<h1><span style="color:red">Generate Contingency Tables</span></h1>

### This notebook reads numeric and categorical variables from the survey dataset, lets users compute a contingency table from variables of interest and test for independence.

## 1. Retrieve survey parameters from the URL

In [None]:
%%javascript
function getQueryStringValue (key)
{  
    return unescape(window.location.search.replace(new RegExp("^(?:.*[&\\?]" + escape(key).replace(/[\.\+\*]/g, "\\$&") + "(?:\\=([^&]*))?)?.*$", "i"), "$1"));
}
IPython.notebook.kernel.execute("survey_url='".concat(getQueryStringValue("surveyurl")).concat("'"));
IPython.notebook.kernel.execute("views='".concat(getQueryStringValue("views")).concat("'"));
IPython.notebook.kernel.execute("view='".concat(getQueryStringValue("view")).concat("'"));
IPython.notebook.kernel.execute("user='".concat(getQueryStringValue("user")).concat("'"));
IPython.notebook.kernel.execute("csv_file='".concat(getQueryStringValue("csv")).concat("'")); 
IPython.notebook.kernel.execute("dzc_file='".concat(getQueryStringValue("dzc")).concat("'")); 
IPython.notebook.kernel.execute("params='".concat(getQueryStringValue("params")).concat("'")); 
IPython.notebook.kernel.execute("active_object='".concat(getQueryStringValue("activeobject")).concat("'")); 
IPython.notebook.kernel.execute("full_notebook_url='" + window.location + "'"); 

In [None]:
# common imports
from __future__ import print_function
from ipywidgets import interact, interactive, fixed, interact_manual
import ipywidgets as widgets
from IPython.display import Markdown, display
from ipyfilechooser import FileChooser

import pandas as pd    
import numpy as np
import panel as pn
import statsmodels.api as sm
import statsmodels.formula.api as smf

pn.extension()
def printmd(string):
    display(Markdown(string))

absolutePath = "../../temp_csvs/"

# local imports
import sys
sys.path.insert(1, '../../helpers')
import panel_libs as panellibs
import suave_integration as suaveint

## 2. Read the survey file

In [None]:
# read the csv file
df = panellibs.extract_data(absolutePath + csv_file)

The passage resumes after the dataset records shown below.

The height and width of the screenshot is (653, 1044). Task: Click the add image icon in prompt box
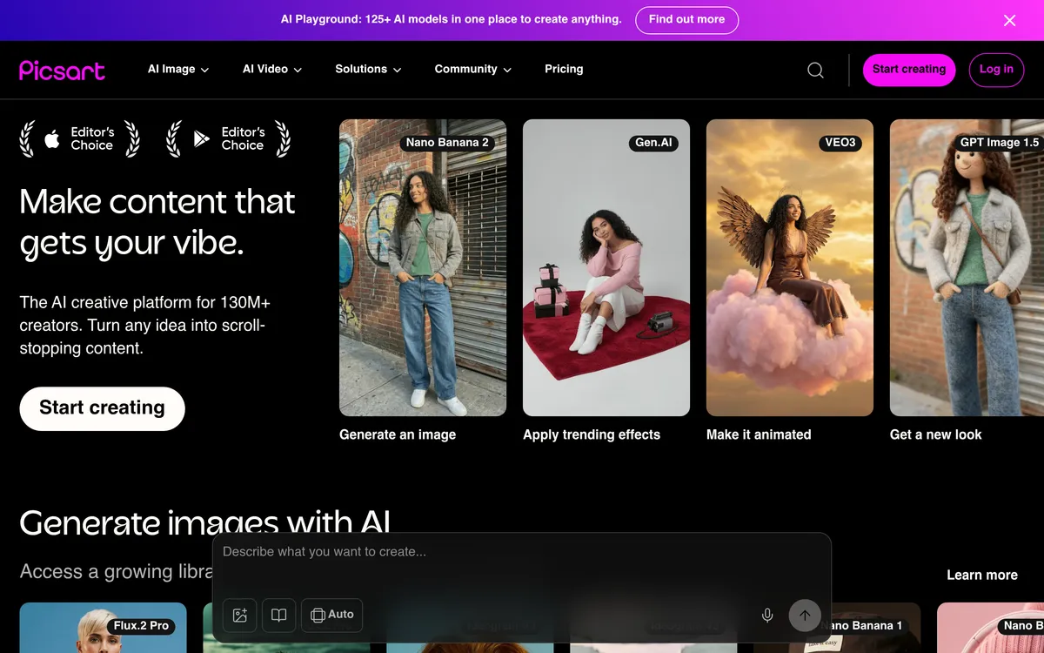(240, 615)
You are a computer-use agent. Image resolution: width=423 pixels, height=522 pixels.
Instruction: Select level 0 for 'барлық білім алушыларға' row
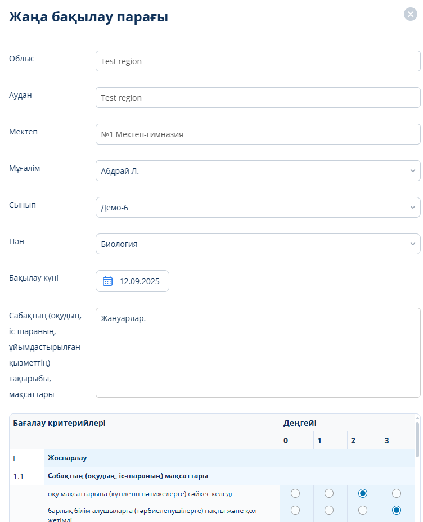point(295,510)
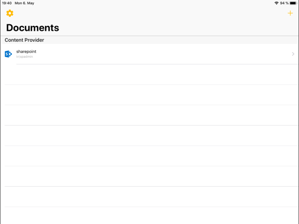
Task: Open settings via the orange gear icon
Action: point(10,14)
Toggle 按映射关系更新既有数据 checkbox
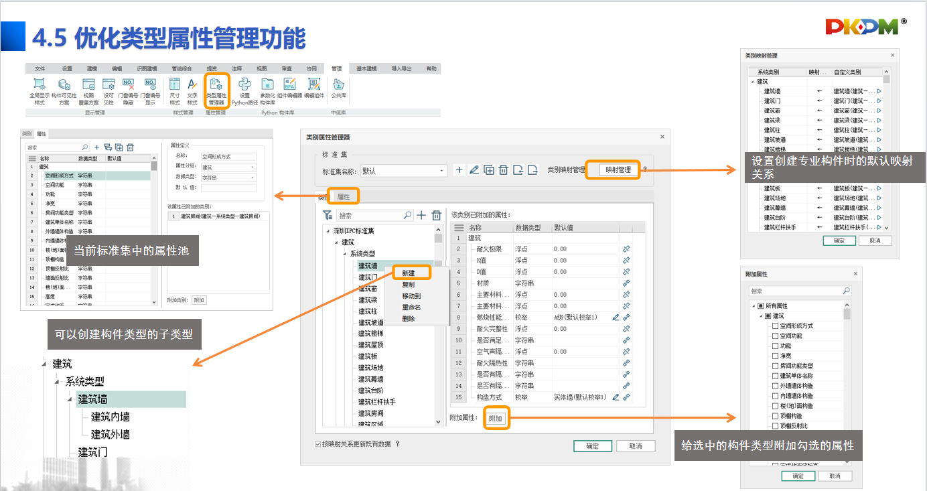The height and width of the screenshot is (491, 927). tap(318, 444)
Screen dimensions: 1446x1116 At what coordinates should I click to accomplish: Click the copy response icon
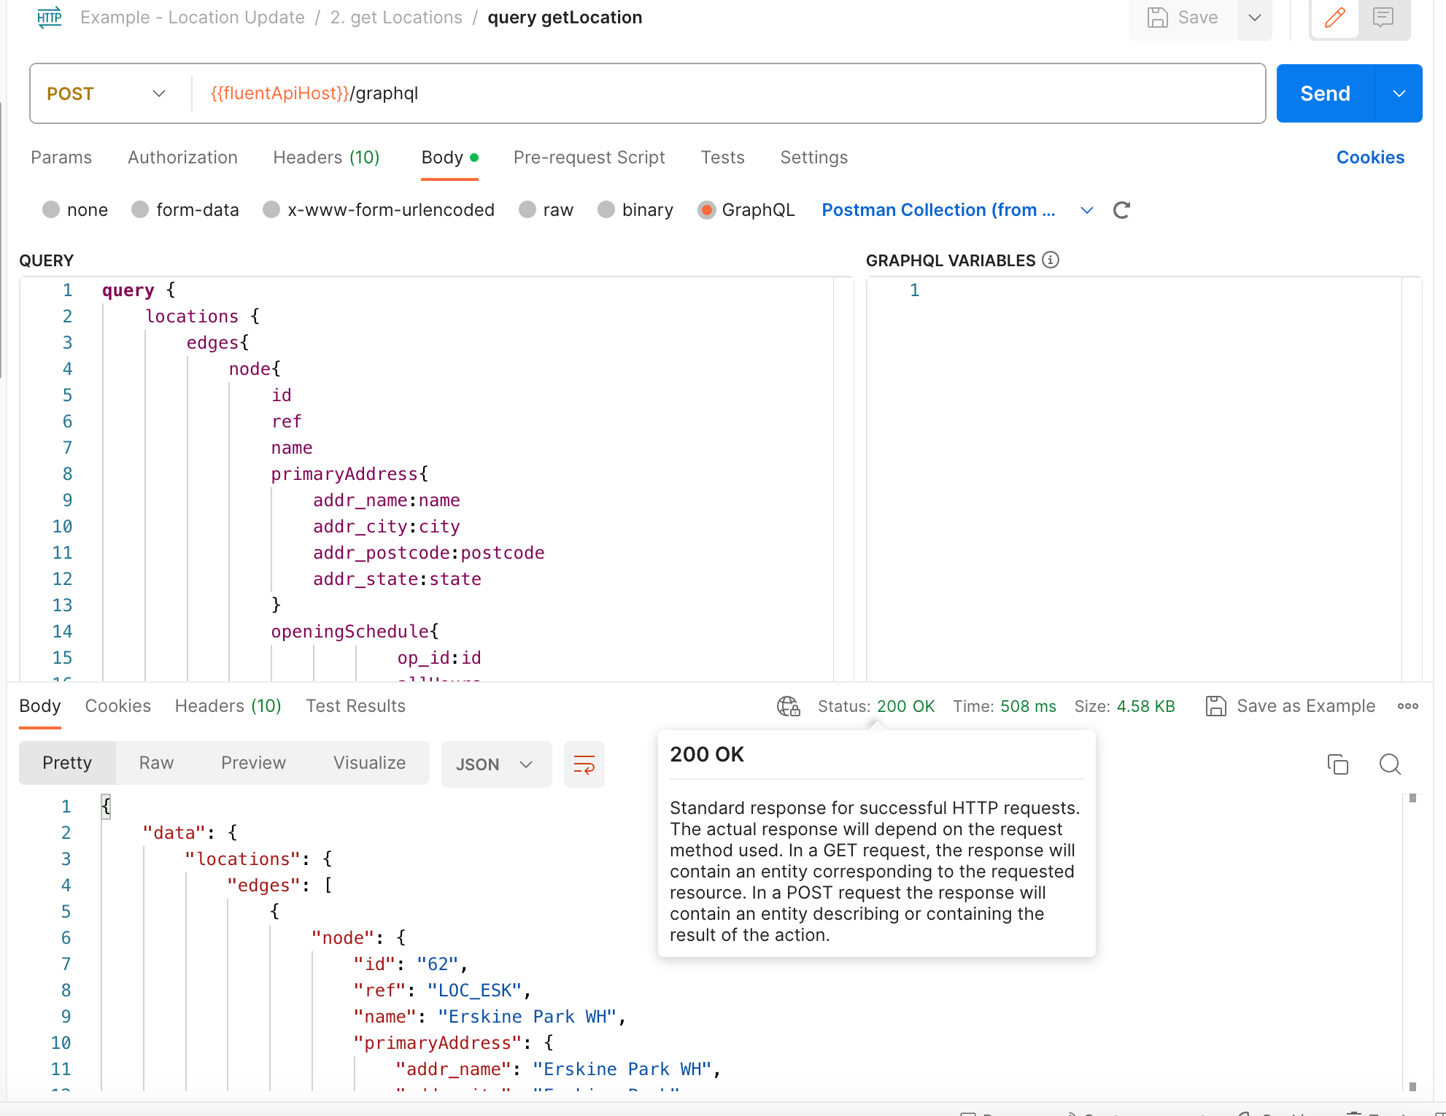point(1337,763)
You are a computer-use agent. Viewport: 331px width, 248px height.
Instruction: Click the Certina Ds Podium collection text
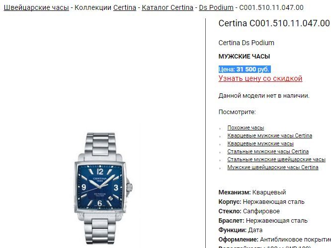click(x=246, y=43)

# create a list of variable names
variables_df = pd.DataFrame({'varname':df.columns})
printmd("<b><span style='color:red'>All variables in the survey file:</span></b>")
print(variables_df.varname.values)

## 3. Select variables from survey

In [None]:
# select number of variables for contingency table
n_row = pn.widgets.IntSlider(name='Select Number of Row Variables',start=1, end=2, value=1)
n_col = pn.widgets.IntSlider(name='Select Number of Column Variables',start=1, end=2, value=1)

pn.Column(n_row, n_col)

In [None]:
# select variables from survey
row_vars = pn.widgets.MultiChoice(name='Select Row Variables for Contingency Table',
                                  value=[], options=list(df.columns), max_items=n_row.value)
col_vars = pn.widgets.MultiChoice(name='Select Column Variables for Contingency Table',
                                  value=[], options=list(df.columns), max_items=n_col.value)
pn.Row(row_vars, col_vars, height=250)

## 4. Generate contingency table

In [None]:
def generate_table(df, row_variables, column_variables):
    """
    Helper function to generate a contingency table from the input dataframe
    with a given list of row_variables and column_variables.
    """
    tab = pd.crosstab([df[row_variables[i]] for i in range(len(row_variables))],
                      [df[column_variables[i]] for i in range(len(column_variables))])
    table = sm.stats.Table(tab)
    return table.table_orig, table

In [None]:
# bin all numerical variables in original df
df_binned = df.apply(pd.to_numeric, errors='ignore')
numeric_cols = df_binned.select_dtypes(include=np.number).columns.tolist()
df_binned[numeric_cols] = df_binned[numeric_cols].apply(pd.cut, bins=5)
df_binned['freq'] = 1

In [None]:
# generate contingency table
selected_row_vars = row_vars.value
selected_col_vars = col_vars.value
tab = generate_table(df_binned, selected_row_vars, selected_col_vars)
tab[0]

In [None]:
# denote shape of contingency table as two-way, three-way, or multi-way
table_shape = None
total_vars = len(row_vars.value + col_vars.value)
if total_vars == 2:
    table_shape = 'two-way'
elif total_vars == 3:
    table_shape = 'three-way'
else:
    table_shape = 'multi-way'
table_shape

## 5. Test for mutual independence

For one-way tables conduct a chi-square test of independence, under the null hypothesis that the two variables of interest are independent. For three-way and multi-way tables, fit a log-linear model to test for mutual independence between all variables of interest.  

In [None]:
def chi_square(table, alpha=.05):
    """
    Performs a chi-square test of independence in a
    two-way contingency table at the given significance level
    """
    chi2 = table.test_nominal_association()
    
    # display a warning if expected counts are < 5
    exp_freq = table.fittedvalues.to_numpy()
    if (exp_freq < 5).sum() != 0:
        print("Warning: table contains expected frequencies less than 5.")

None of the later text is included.